Written exercise → Reproduce every one of the following rows verbatim, without changing a single character.
****************************************
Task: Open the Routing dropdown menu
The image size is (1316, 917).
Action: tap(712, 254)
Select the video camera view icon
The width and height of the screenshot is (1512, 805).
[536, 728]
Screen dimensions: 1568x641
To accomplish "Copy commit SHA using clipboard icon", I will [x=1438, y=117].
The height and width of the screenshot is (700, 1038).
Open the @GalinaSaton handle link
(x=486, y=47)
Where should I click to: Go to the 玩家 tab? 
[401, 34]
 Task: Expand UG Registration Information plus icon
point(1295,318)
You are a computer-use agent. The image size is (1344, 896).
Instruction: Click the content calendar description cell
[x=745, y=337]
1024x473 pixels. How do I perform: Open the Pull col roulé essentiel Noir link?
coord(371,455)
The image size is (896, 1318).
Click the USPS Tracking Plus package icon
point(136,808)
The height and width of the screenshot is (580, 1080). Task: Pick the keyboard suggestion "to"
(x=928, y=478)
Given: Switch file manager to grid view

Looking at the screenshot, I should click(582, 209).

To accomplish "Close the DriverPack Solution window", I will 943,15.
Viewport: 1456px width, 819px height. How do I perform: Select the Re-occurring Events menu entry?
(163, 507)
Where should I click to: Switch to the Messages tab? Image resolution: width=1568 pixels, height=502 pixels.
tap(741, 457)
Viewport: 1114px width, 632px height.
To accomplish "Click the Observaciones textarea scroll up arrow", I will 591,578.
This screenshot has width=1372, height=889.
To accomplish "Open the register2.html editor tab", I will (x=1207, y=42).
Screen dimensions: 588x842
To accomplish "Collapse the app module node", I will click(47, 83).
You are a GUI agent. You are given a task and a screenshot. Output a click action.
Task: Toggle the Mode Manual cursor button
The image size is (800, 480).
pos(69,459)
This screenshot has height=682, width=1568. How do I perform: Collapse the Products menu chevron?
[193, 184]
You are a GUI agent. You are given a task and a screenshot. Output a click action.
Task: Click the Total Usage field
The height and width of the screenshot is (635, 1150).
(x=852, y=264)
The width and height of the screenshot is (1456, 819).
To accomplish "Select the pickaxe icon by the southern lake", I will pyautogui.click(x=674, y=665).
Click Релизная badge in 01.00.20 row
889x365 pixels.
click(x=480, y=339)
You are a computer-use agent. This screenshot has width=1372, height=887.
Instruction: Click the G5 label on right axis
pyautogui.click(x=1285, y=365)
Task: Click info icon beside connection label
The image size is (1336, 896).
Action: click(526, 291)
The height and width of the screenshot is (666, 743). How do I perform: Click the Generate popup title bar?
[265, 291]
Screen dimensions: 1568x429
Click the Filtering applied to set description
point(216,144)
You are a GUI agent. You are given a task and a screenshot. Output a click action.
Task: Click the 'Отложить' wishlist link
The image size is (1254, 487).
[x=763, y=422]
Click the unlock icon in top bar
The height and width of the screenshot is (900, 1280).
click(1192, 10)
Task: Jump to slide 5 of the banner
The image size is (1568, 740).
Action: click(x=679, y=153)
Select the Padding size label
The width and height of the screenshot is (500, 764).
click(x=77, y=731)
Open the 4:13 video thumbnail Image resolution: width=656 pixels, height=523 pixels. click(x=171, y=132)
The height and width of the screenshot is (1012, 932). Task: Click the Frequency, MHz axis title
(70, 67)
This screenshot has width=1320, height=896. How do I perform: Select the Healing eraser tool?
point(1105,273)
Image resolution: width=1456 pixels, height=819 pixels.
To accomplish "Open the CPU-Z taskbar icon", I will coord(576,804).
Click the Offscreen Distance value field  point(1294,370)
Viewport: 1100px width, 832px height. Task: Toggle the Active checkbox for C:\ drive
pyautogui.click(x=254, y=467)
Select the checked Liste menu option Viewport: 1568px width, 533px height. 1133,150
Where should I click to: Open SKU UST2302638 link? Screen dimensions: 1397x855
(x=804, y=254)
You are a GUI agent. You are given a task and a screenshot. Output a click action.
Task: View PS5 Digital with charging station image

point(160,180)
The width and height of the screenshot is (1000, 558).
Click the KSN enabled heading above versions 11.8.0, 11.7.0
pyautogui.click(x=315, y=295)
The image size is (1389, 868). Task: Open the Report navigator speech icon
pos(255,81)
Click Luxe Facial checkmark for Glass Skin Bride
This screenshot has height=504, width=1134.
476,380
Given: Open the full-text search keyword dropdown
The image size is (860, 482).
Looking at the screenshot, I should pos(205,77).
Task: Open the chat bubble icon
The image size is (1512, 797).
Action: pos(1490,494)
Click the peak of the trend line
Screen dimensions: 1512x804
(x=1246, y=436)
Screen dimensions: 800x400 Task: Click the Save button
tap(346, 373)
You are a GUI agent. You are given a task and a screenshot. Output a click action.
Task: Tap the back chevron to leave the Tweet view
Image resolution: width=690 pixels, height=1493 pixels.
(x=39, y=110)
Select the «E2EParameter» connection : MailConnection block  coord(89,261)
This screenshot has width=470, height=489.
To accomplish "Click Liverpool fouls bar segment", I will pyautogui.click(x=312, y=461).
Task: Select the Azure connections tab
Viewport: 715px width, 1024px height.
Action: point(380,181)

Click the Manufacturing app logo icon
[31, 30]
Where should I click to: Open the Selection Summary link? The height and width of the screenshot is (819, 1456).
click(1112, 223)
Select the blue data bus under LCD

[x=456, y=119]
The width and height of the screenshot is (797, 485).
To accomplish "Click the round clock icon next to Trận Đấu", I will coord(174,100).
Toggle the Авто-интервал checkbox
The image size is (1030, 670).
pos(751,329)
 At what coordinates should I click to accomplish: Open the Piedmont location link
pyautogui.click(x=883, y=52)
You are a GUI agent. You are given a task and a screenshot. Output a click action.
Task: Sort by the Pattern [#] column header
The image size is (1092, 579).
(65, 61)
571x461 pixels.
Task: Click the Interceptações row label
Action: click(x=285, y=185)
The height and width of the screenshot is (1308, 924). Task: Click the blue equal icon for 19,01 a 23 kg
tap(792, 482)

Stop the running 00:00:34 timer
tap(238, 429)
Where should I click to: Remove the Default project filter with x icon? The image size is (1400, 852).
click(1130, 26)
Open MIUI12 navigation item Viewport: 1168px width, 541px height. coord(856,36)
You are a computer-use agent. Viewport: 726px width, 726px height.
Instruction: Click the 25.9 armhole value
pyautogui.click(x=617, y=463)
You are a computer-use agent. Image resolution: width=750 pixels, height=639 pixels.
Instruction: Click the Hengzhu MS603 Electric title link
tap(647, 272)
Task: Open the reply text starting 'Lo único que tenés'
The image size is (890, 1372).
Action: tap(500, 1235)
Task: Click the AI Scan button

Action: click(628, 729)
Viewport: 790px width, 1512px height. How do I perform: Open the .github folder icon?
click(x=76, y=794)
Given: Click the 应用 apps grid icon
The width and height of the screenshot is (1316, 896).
****************************************
Task response →
Task: Open the Routing dropdown menu
The image size is (1316, 917).
Action: tap(712, 254)
Select the video camera view icon
The width and height of the screenshot is (1512, 805).
[536, 728]
Screen dimensions: 1568x641
To accomplish "Copy commit SHA using clipboard icon", I will [x=1438, y=117].
The height and width of the screenshot is (700, 1038).
Open the @GalinaSaton handle link
(x=486, y=47)
Where should I click to: Go to the 玩家 tab? 
[401, 34]
 Task: Expand UG Registration Information plus icon
point(1295,318)
You are a computer-use agent. The image size is (1344, 896).
Instruction: Click the content calendar description cell
[x=745, y=337]
1024x473 pixels. How do I perform: Open the Pull col roulé essentiel Noir link?
coord(371,455)
The image size is (896, 1318).
Click the USPS Tracking Plus package icon
point(136,808)
The height and width of the screenshot is (580, 1080). Task: Pick the keyboard suggestion "to"
(x=928, y=478)
Given: Switch file manager to grid view

Looking at the screenshot, I should click(582, 209).

To accomplish "Close the DriverPack Solution window", I will 943,15.
Viewport: 1456px width, 819px height. How do I perform: Select the Re-occurring Events menu entry?
(163, 507)
Where should I click to: Switch to the Messages tab? Image resolution: width=1568 pixels, height=502 pixels.
tap(741, 457)
Viewport: 1114px width, 632px height.
To accomplish "Click the Observaciones textarea scroll up arrow", I will 591,578.
This screenshot has width=1372, height=889.
To accomplish "Open the register2.html editor tab", I will (x=1207, y=42).
Screen dimensions: 588x842
To accomplish "Collapse the app module node", I will click(47, 83).
You are a GUI agent. You are given a task and a screenshot. Output a click action.
Task: Toggle the Mode Manual cursor button
The image size is (800, 480).
pos(69,459)
This screenshot has height=682, width=1568. How do I perform: Collapse the Products menu chevron?
[193, 184]
You are a GUI agent. You are given a task and a screenshot. Output a click action.
Task: Click the Total Usage field
The height and width of the screenshot is (635, 1150).
(x=852, y=264)
The width and height of the screenshot is (1456, 819).
To accomplish "Select the pickaxe icon by the southern lake", I will pyautogui.click(x=674, y=665).
Click Релизная badge in 01.00.20 row
889x365 pixels.
click(x=480, y=339)
You are a computer-use agent. This screenshot has width=1372, height=887.
Instruction: Click the G5 label on right axis
pyautogui.click(x=1285, y=365)
Task: Click info icon beside connection label
The image size is (1336, 896).
Action: click(526, 291)
The height and width of the screenshot is (666, 743). How do I perform: Click the Generate popup title bar?
[265, 291]
Screen dimensions: 1568x429
Click the Filtering applied to set description
point(216,144)
You are a GUI agent. You are given a task and a screenshot. Output a click action.
Task: Click the 'Отложить' wishlist link
The image size is (1254, 487).
[x=763, y=422]
Click the unlock icon in top bar
The height and width of the screenshot is (900, 1280).
click(1192, 10)
Task: Jump to slide 5 of the banner
The image size is (1568, 740).
Action: click(x=679, y=153)
Select the Padding size label
The width and height of the screenshot is (500, 764).
click(x=77, y=731)
Open the 4:13 video thumbnail Image resolution: width=656 pixels, height=523 pixels. click(x=171, y=132)
The height and width of the screenshot is (1012, 932). Task: Click the Frequency, MHz axis title
(70, 67)
This screenshot has width=1320, height=896. How do I perform: Select the Healing eraser tool?
point(1105,273)
Image resolution: width=1456 pixels, height=819 pixels.
To accomplish "Open the CPU-Z taskbar icon", I will coord(576,804).
Click the Offscreen Distance value field  point(1294,370)
Viewport: 1100px width, 832px height. Task: Toggle the Active checkbox for C:\ drive
pyautogui.click(x=254, y=467)
Select the checked Liste menu option Viewport: 1568px width, 533px height. 1133,150
Where should I click to: Open SKU UST2302638 link? Screen dimensions: 1397x855
(x=804, y=254)
You are a GUI agent. You are given a task and a screenshot. Output a click action.
Task: View PS5 Digital with charging station image

point(160,180)
The width and height of the screenshot is (1000, 558).
Click the KSN enabled heading above versions 11.8.0, 11.7.0
pyautogui.click(x=315, y=295)
The image size is (1389, 868). Task: Open the Report navigator speech icon
pos(255,81)
Click Luxe Facial checkmark for Glass Skin Bride
This screenshot has height=504, width=1134.
476,380
Given: Open the full-text search keyword dropdown
The image size is (860, 482).
Looking at the screenshot, I should pos(205,77).
Task: Open the chat bubble icon
The image size is (1512, 797).
Action: pos(1490,494)
Click the peak of the trend line
Screen dimensions: 1512x804
(x=1246, y=436)
Screen dimensions: 800x400 Task: Click the Save button
tap(346, 373)
You are a GUI agent. You are given a task and a screenshot. Output a click action.
Task: Tap the back chevron to leave the Tweet view
Image resolution: width=690 pixels, height=1493 pixels.
(x=39, y=110)
Select the «E2EParameter» connection : MailConnection block  coord(89,261)
This screenshot has width=470, height=489.
To accomplish "Click Liverpool fouls bar segment", I will pyautogui.click(x=312, y=461).
Task: Select the Azure connections tab
Viewport: 715px width, 1024px height.
Action: point(380,181)

Click the Manufacturing app logo icon
[31, 30]
Where should I click to: Open the Selection Summary link? The height and width of the screenshot is (819, 1456).
click(1112, 223)
Select the blue data bus under LCD

[x=456, y=119]
The width and height of the screenshot is (797, 485).
To accomplish "Click the round clock icon next to Trận Đấu", I will coord(174,100).
Toggle the Авто-интервал checkbox
The image size is (1030, 670).
pos(751,329)
 At what coordinates should I click to accomplish: Open the Piedmont location link
pyautogui.click(x=883, y=52)
You are a GUI agent. You are given a task and a screenshot. Output a click action.
Task: Sort by the Pattern [#] column header
The image size is (1092, 579).
(65, 61)
571x461 pixels.
Task: Click the Interceptações row label
Action: click(x=285, y=185)
The height and width of the screenshot is (1308, 924). Task: Click the blue equal icon for 19,01 a 23 kg
tap(792, 482)

Stop the running 00:00:34 timer
tap(238, 429)
Where should I click to: Remove the Default project filter with x icon? The image size is (1400, 852).
click(1130, 26)
Open MIUI12 navigation item Viewport: 1168px width, 541px height. coord(856,36)
You are a computer-use agent. Viewport: 726px width, 726px height.
Instruction: Click the 25.9 armhole value
pyautogui.click(x=617, y=463)
You are a computer-use agent. Image resolution: width=750 pixels, height=639 pixels.
Instruction: Click the Hengzhu MS603 Electric title link
tap(647, 272)
Task: Open the reply text starting 'Lo único que tenés'
The image size is (890, 1372).
Action: tap(500, 1235)
Task: Click the AI Scan button

Action: click(628, 729)
Viewport: 790px width, 1512px height. How do I perform: Open the .github folder icon?
click(x=76, y=794)
Given: Click the 应用 apps grid icon
The width and height of the screenshot is (1316, 896).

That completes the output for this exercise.